The complex world of tax can be overwhelming, but we make it easy for you to meet your tax obligations.
We help you calculate your taxes accurately based on your income and other relevant factors.
Our experts are on hand to ensure that your tax return is completed correctly and in full.
We support you in checking your final assessment and, if necessary, we will help you with your objection.
Here you can find out three exciting facts about taxes that could give you a new perspective.
You can usually submit your tax return by March 31, in most cantons you can extend this deadline online or in writing until July 31, and you have 30 days to lodge an objection to the ruling.
Higher incomes pay more tax as a percentage. In Zurich, you pay 6.3% at CHF 50,000 and 15.2% at CHF 200,000. Other cantons already have higher rates at CHF 50,000 (Bern: 15.1%).

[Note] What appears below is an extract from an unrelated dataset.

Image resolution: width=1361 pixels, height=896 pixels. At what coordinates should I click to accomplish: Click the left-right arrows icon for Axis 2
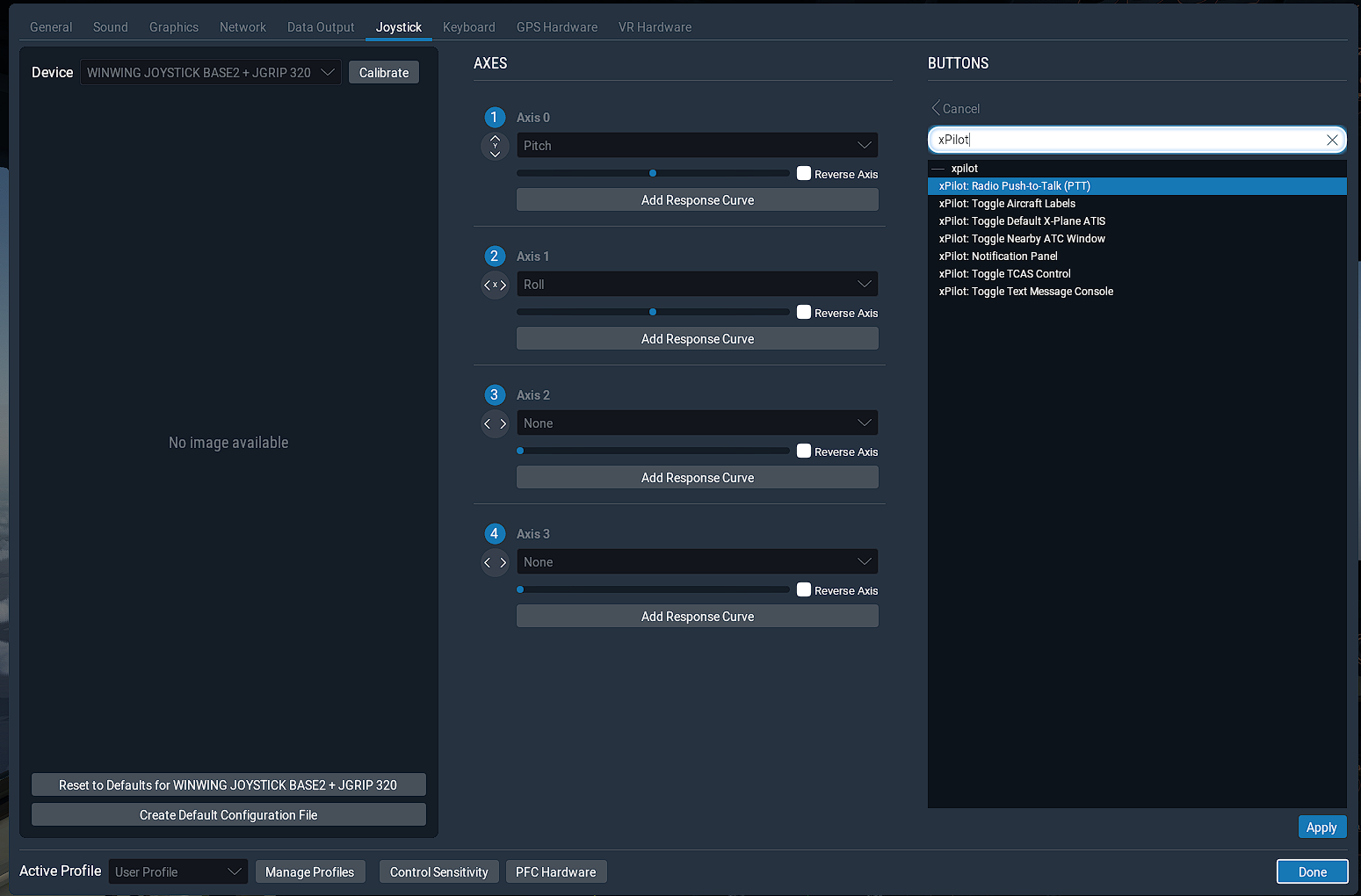[x=495, y=423]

Pay into pillar 3a, for example, to break the tax progression.
You can pay up to CHF 7,056 per year into pillar 3a and deduct it from your net salary; if you are self-employed, you can even pay 20% of your net earned income up to a maximum of CHF 35,280 francs into the tied pension plan 3a.
In Switzerland, the cantons of Zug, Schwyz and Nidwalden pay the lowest taxes. These cantons offer particularly low tax rates for both individuals and legal entities, making them attractive locations for residents and companies.
The taxes you pay on your salary in Switzerland depend on your canton of residence, your income, your marital status and whether you have children. Tax rates, which include federal, cantonal and communal taxes, can range from almost 0% for very low incomes to around 40% for very high incomes. Don’t forget that on top of these taxes, you will also have to pay social security contributions in addition to your income tax rate.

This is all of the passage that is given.